What does it mean to integrate a complex function over a real domain? In complex form, we know that the $n$-th Fourier coefficient of a function $f$ is given by $$\int_{-\pi}^{\pi} f(\theta)e^{-in\theta} d\theta.$$ 
My question: What exactly does it mean to integrate the complex function $f(\theta)e^{-in\theta}$ over a real domain? How can I visualize this—in general and in this particular case?
 A: Let $f:[a,b]\to \mathbb{C}$. Since $f$ is a complex-valued function, then there exist real valued functions $f_1,f_2$ such that $$f(x)=f_1(x)+if_2(x),$$
($f_1,f_2$ are nothing but the real and imaginary part).
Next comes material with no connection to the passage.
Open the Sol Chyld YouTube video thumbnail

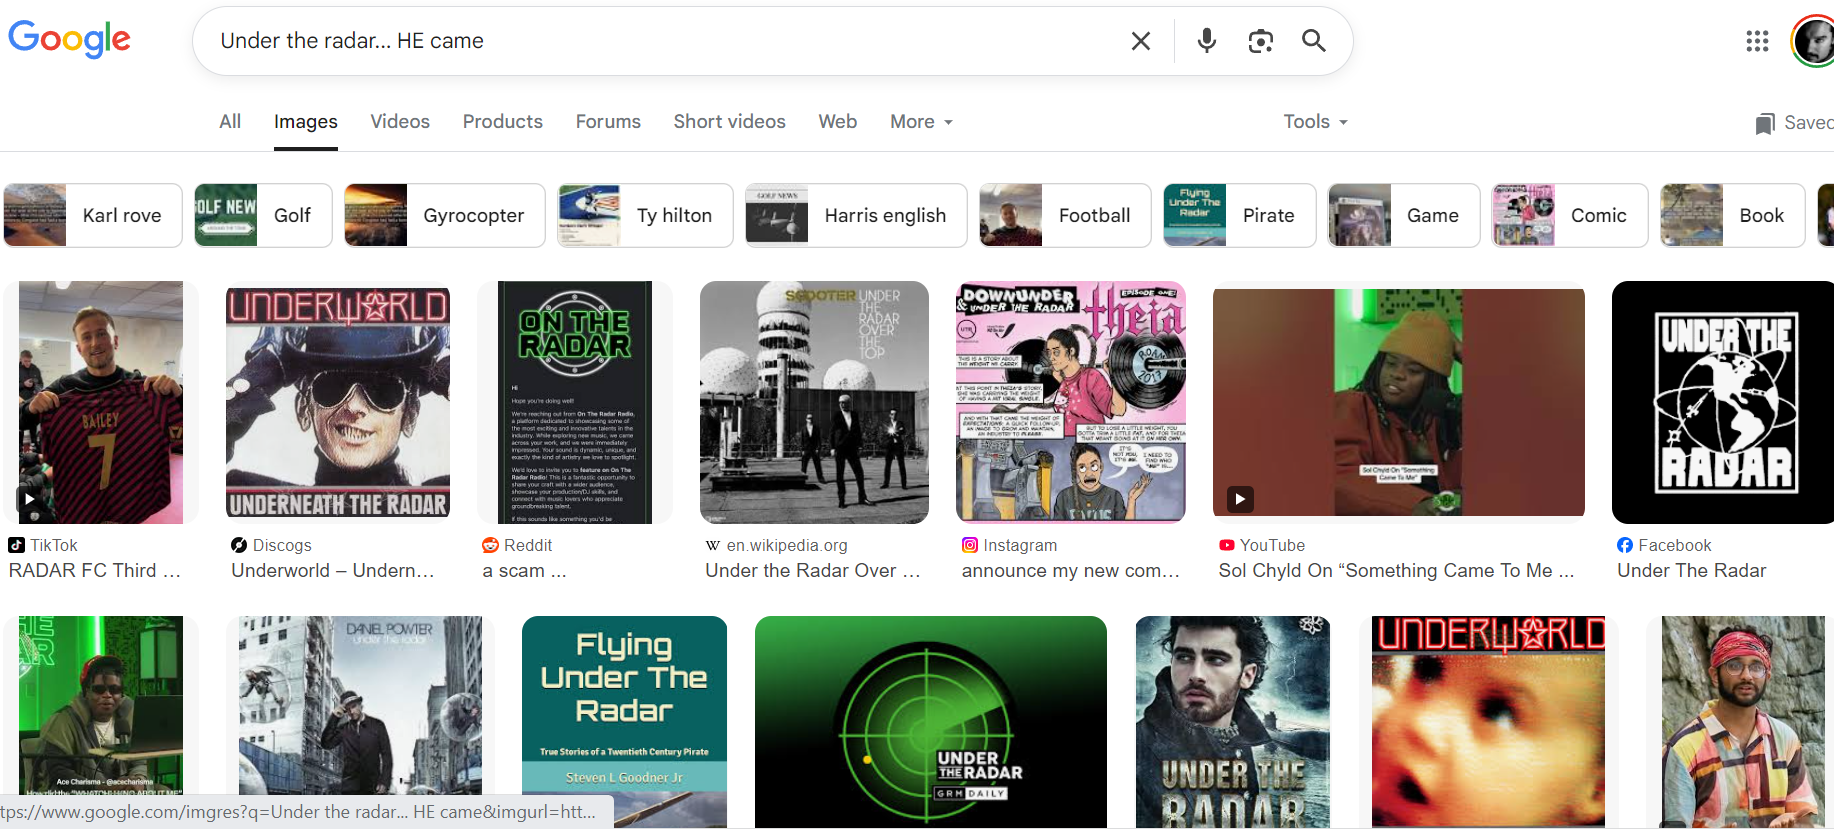[1398, 403]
You can simply define the integral of $f$ by
$$\int_a^b f(x)dx:=\int_a^b f_1(x)dx+i\int_a^b f_2(x)dx,$$ where $\int_a^b f_1(x)dx$ and $\int_a^b f_2(x)dx$ are the usual integrals of real valued functions.
You can even define integration of a function $f:\mathbb{C}\to \mathbb{C}$ over a countour in the complex plane.
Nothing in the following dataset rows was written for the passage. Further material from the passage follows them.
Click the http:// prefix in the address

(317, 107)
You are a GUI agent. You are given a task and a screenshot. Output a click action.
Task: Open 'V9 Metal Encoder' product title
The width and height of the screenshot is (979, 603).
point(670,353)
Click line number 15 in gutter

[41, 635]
A: You can still use Riemann's definition of the integral over the real axis, substituting a complex function wherever you have a real one, and you would have identical results.
That is, form sums of the form $$\sum_i{f(x_i)\Delta_i},$$ where $x_i$ is in the corresponding interval of length $\Delta_i.$ If $f$ is continuous over the interval of integration, we can see that these sums are bounded. Thus, the limiting value of the sum as you make the largest partition shrink towards zero exists and is called the integral of $f$ over the interval, and you can then prove the usual properties, etc.
There's really not much of a difference except that the integral is now complex-valued.
Another way to think about it is to think of integrating a vector-valued function defined over an interval of the real axis -- then you just integrate each of the components.
A: On the positive real line, $\theta= 0$ and on the negative real line, $\theta= \pi$ .  Also $e^{-in\theta}= r cos(\theta)+ irsin(\theta)= r$ on the real line. So that complex integral can be written $\int_{-\pi}^0 f(\pi)x dx+ \int_0^{\pi} f(0)ydy$.